* _EXERCISE OBJECTIVE_
Without changing a single character, copy every record below.

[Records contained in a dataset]

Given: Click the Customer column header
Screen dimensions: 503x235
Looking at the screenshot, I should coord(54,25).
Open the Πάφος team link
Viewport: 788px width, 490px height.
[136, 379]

* _THE ANSWER_
Given: Click the Customer column header
Screen dimensions: 503x235
Looking at the screenshot, I should coord(54,25).
Open the Πάφος team link
Viewport: 788px width, 490px height.
[136, 379]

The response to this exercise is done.